Overview of large language models (6) Model use

2023-05-04 22:13350Read · 1Like · 0Comment

dupaper

After pre-training or adaptive tuning, a major approach to using large language models is to design hinting strategies suitable for solving various tasks. A typical cueing approach is contextual learning , which formulates task descriptions or demonstrations in the form of natural language text. Furthermore, thought chain cues can be used to enhance contextual learning by incorporating a series of intermediate reasoning steps into the cues. Next, we will elaborate on the details of these two techniques.

In-Context Learning

As a special form of prompting, in-context learning (ICL) was first proposed together with GPT-3, which has become a typical method to exploit large language models.

prompt formula

As described in "Language models are few-shot learners ", ICL uses formatted natural language prompts , including task descriptions or some task examples as demonstrations . Figure shows a schematic representation of the ICL. First, starting with the task description, some examples are selected from the task dataset as demonstrations. They are then combined in a specific order to form natural language prompts with specially designed templates. Finally, the test instance is attached to the demo as input to the output generated by the large language model. Based on task demonstrations, large language models can recognize and perform new tasks without explicit gradient updates.

A comparative illustration of contextual learning (ICL) and chain of thought (CoT) cues. ICL hints at large language models with natural language descriptions, several demos, and a test query. Whereas CoT hints involve a series of intermediate reasoning steps in the hint.

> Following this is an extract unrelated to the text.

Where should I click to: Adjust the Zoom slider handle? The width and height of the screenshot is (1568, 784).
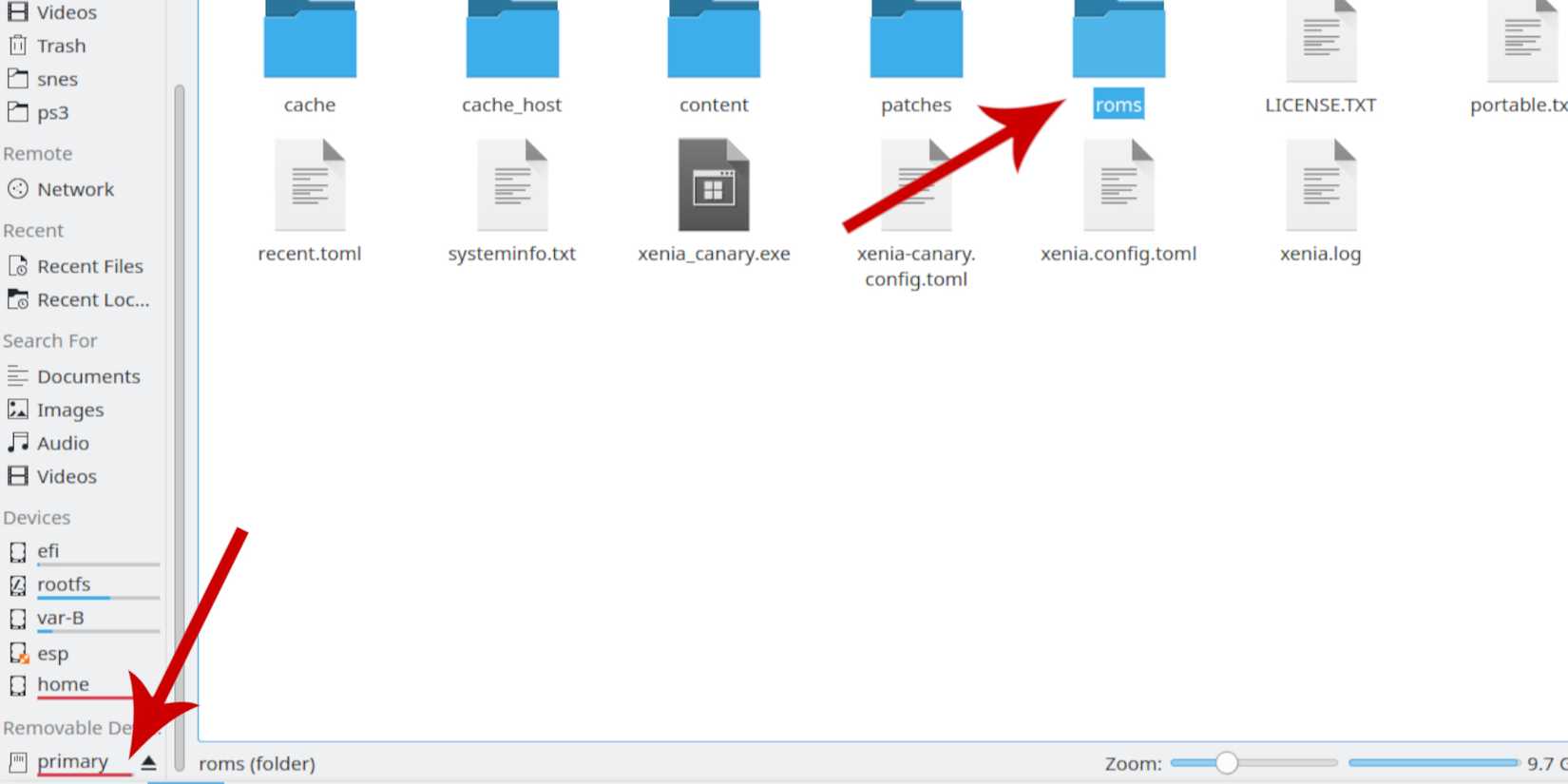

Formally, let Dk = f{(x1; y1); ......; f(xk; yk)} denote a set of demonstrations with k examples, where f(xk; yk) is the k-th A prompt function that converts task examples into natural language prompts. Given a task description I, a demonstration Dk, and a new input query xk+1, the prediction of the output y^k+1 generated by a large language model can be expressed as follows

where the actual answer yk+1 is left blank and is predicted by the large language model. Since the performance of ICLs is heavily dependent on presentation, designing them correctly in hints is an important issue. According to the construction process of the above formula, we focus on three aspects of prompt formatting demonstration, including how to select examples to form a demonstration, use the function f(·) to format each example as a prompt, and arrange a reasonable display order.

ICL is comprehensively surveyed in the survey paper "A survey for in-context learning", to which we refer readers for a broader and more detailed discussion on this topic. Compared with this survey, we focus on the application of ICL to large language models especially from two aspects of demonstration design and the underlying mechanism of ICL. Furthermore, ICL is also closely related to instruction tuning, as both use natural language to format tasks or instances.

Demonstration Design

Multiple studies have shown that the effectiveness of ICLs is largely influenced by presentation design. We will introduce the demonstration design of ICL from three main aspects, namely demonstration selection, format and sequence .

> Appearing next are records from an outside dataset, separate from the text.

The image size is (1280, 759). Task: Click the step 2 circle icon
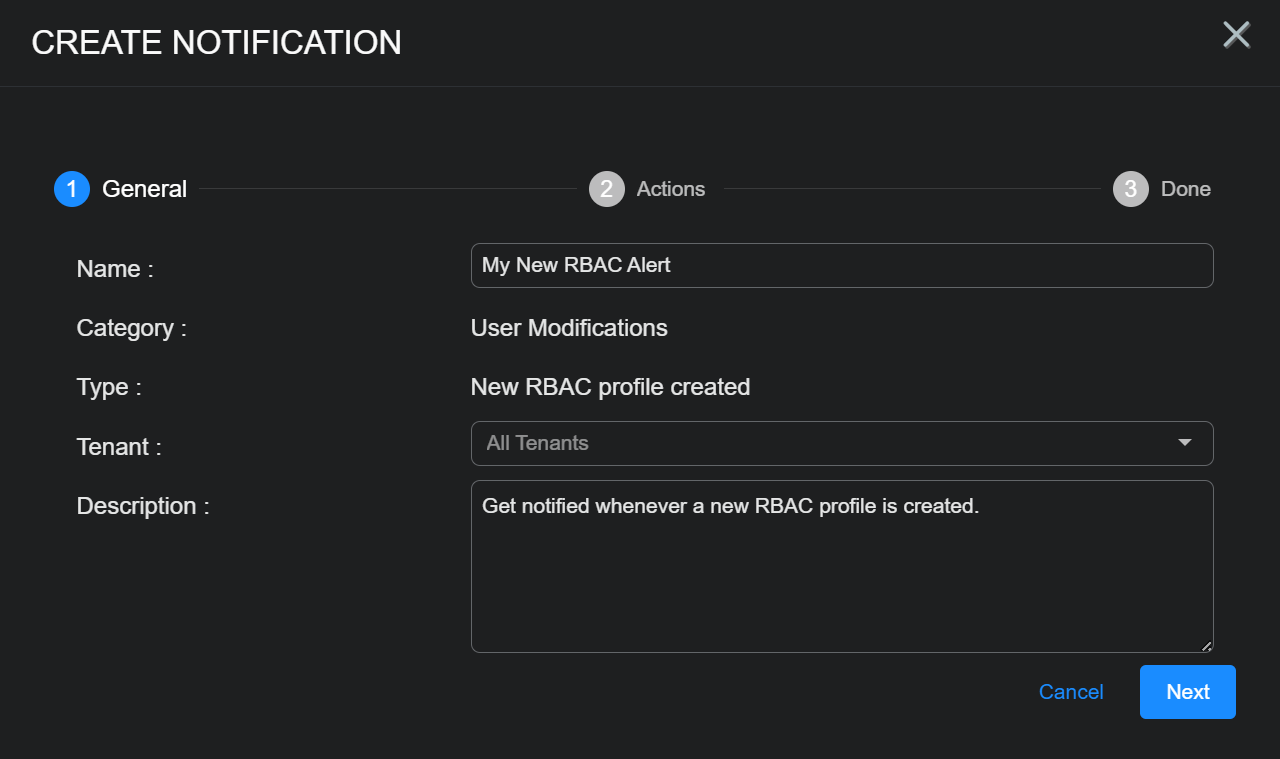pyautogui.click(x=607, y=189)
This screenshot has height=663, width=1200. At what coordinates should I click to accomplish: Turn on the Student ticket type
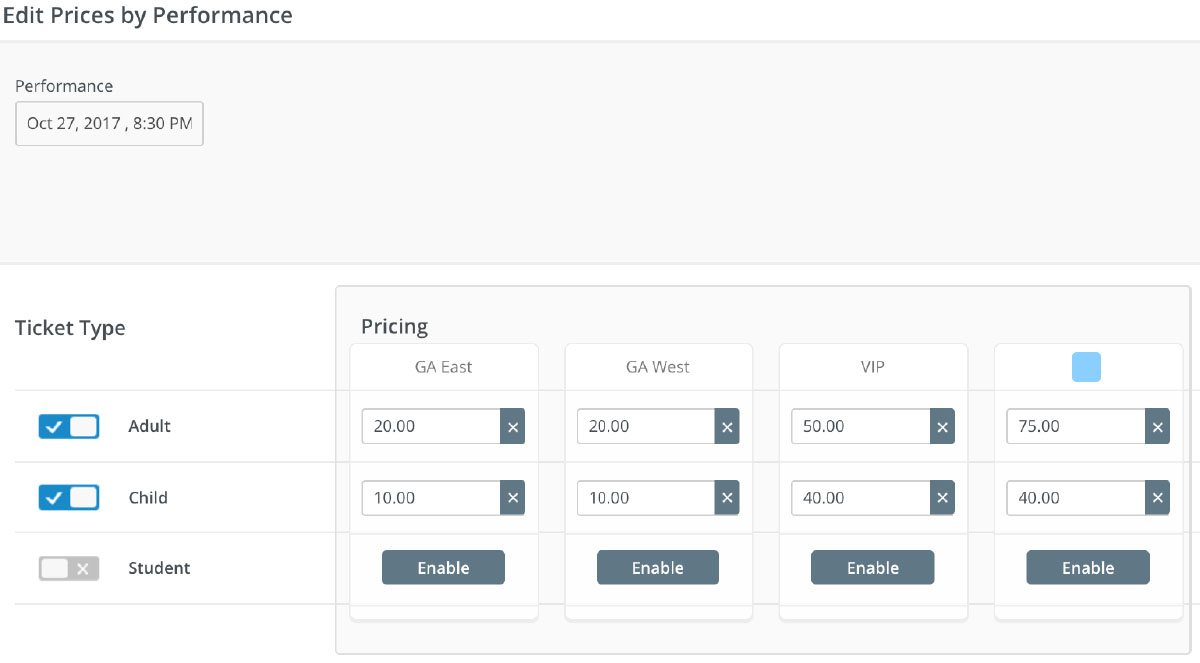pos(69,568)
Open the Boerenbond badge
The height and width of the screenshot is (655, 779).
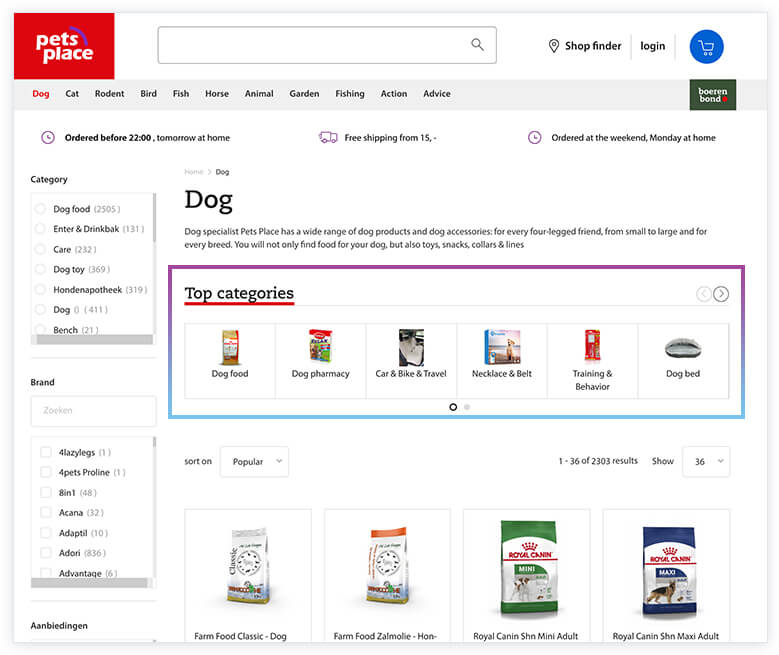click(x=712, y=95)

Demonstration selection . The performance of ICL tends to vary widely across different demo examples, so it is important to choose a subset of examples that can effectively exploit the capabilities of ICL for large language models. There are two main demo selection methods, namely heuristic methods and large language model based methods:

heuristic method . Existing works widely employ heuristics to select demos due to simplicity and low cost. Some studies use k-NN based retrievers to select examples that are semantically relevant to the query. However, they perform selection on each example individually, rather than evaluating the set of examples as a whole. To address this issue, a diversity-based selection strategy is proposed to select the most representative set of examples for a specific task. Furthermore, in "Complementary explanations for effective in-context learning", both relevance and diversity are considered when selecting demonstrations.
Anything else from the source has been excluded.